Con respecto a la primera, no es que las cosas -en cuanto a economía personal y pública se refiere- vayan mal. Sino más bien que los ciudadanos han perdido la paciencia y no se conforman con ver como algunos se enriquecen ostensiblemente dando pasos de gigante, mientras ellos a duras penas están comenzando a gatear. Es decir: parecería que hubiera una sensación de que si bien las cosas, en general, están mejor que antes, no tienen nada que ver con los ideales que, mercado y propaganda política mediante, se supone habríamos alcanzado.

La segunda, la parte cultural/política, puede analizarse desde la enorme tendencia tribalista que campea en el mundo. Las minorías, a partir de un fuerte empuje identitario, se creen todopoderosas y acreedoras de todos los derechos políticos de los cuales han “carecido” históricamente, y actúan en consecuencia.

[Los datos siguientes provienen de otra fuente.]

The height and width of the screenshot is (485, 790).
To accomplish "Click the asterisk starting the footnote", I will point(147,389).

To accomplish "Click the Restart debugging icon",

Y así, revientan desde dentro cualquier ilusión de pluralismo (esencial para la democracia liberal), respeto a los derechos ajenos, o justa representatividad en los organismos de gobierno de aquellas ideas contrarias a las propias, cayendo en la tremenda paradoja de pensar que la democracia “funciona” siempre y cuando tome en cuenta mis perspectivas, y deseche las de quienes no piensan como uno mismo.

A fin de cuentas, el énfasis en la identidad termina por separar a los individuos en lugar de aglutinarlos, y como última consecuencia minar la base popular -precisamente el demos- en que se asienta la democracia.